Richard Russell snippet
Dow Theory Letters
April 11, 2006

Extracted from the April 10, 2006 edition of Richard's Remarks

My opinion on housing -- The Fed knows that housing MUST hold up -- a housing collapse would be a disaster, Housing has been the KEY to the US economy. To hold up housing, the Fed must keep the nation floating on liquidity. We don't know what the broad M-3 money supply is now, because the Government has taken away the figures. But I believe the precious metals are giving us the answer -- the answer is that liquidity is HUGE. The country is floating on money, and that's the way the Fed wants it.

The cover-up to this Fed-created inflation is those mini-boosts in Fed funds. The little boosts give the false impression that the Fed is "fighting inflation." But inflation is a product of too much money chasing too few goods. Without M-3 we can't prove it, but gold is telling us that the Fed is creating huge amounts of liquidity. Above everything else, the Fed is intent on keeping housing UP.

In my opinion, the housing bubble is still intact! If nothing else, I see it in the action of the home building stocks.

Gold, silver, platinum. The precious metals are all in bull markets. Platinum today rose to a new record high above 1100 an ounce. The ratio of gold to silver dropped today to 47.9, meaning that one ounce of gold buys 47 ounces of silver. In January, gold would buy a large 62 ounces of silver. Thus silver is certainly outperforming gold, although both metals are rising. Rumors are that there is a short squeeze in silver. The once great silver supply is shrinking. A further bullish force for silver is that a silver Exchange Traded Fund will soon come out, meaning that investors will be able to buy a fund that is backed by actual silver.
.....
■ **Things to do**:
A. Copy from the Fed and housing commentary everything from "The cover-up to" down to "home building stocks.".
B. Write the next part of the commentary on housing, the Fed, and precious metals, picking up after its last sentence.
The material after the text plays no part here.

■ **Raw data**:
.....
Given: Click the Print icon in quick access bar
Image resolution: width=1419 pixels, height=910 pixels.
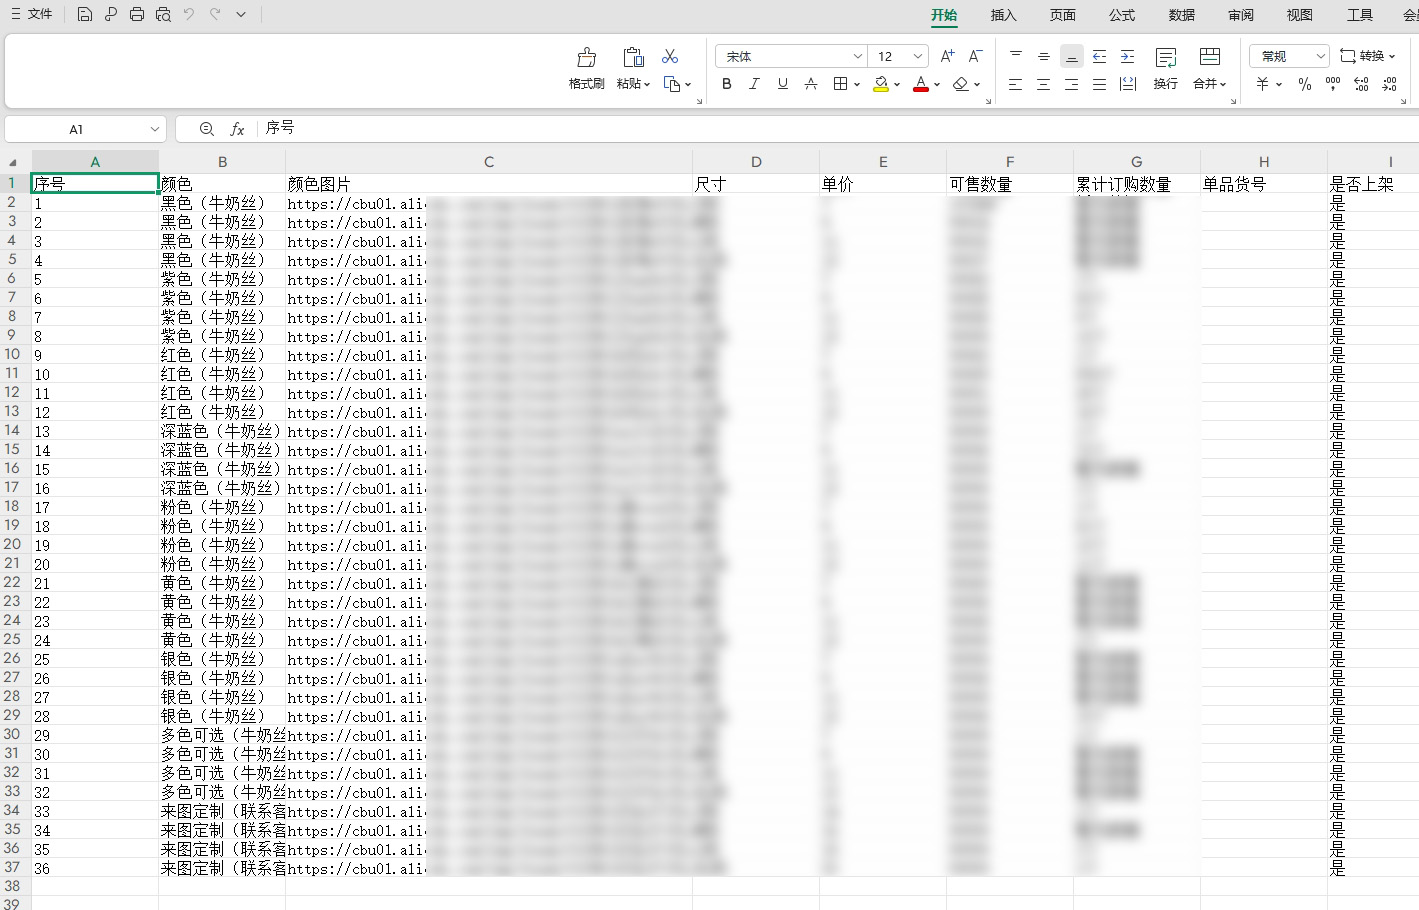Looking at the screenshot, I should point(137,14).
.....
■ **Outputs**:
A.
The cover-up to this Fed-created inflation is those mini-boosts in Fed funds. The little boosts give the false impression that the Fed is "fighting inflation." But inflation is a product of too much money chasing too few goods. Without M-3 we can't prove it, but gold is telling us that the Fed is creating huge amounts of liquidity. Above everything else, the Fed is intent on keeping housing UP.

In my opinion, the housing bubble is still intact! If nothing else, I see it in the action of the home building stocks.

B.
A question I'm often asked is, "What would happen to gold shares if the broad stock market sinks into a bear market?

My answer is that a bear market in stocks would be basically deflationary. The Fed is mortally afraid of deflation, Therefore, in the face of deflationary action, the Fed would open the monetary spigots wide and bring rates down to 1% or even 0.5%. In other words, the Fed would move to the edge of destroying the dollar rather than deal with the forces of deflation. Under these conditions, I would expect gold to resist or outperform almost everything else, since the Fed's counter-deflationary action would place the viability of the dollar in doubt.

The metals might not respond immediately to a bear market, but as investors realized what the Fed was doing, the metals should rise. As the metals rose, this should rub off on the metal stocks.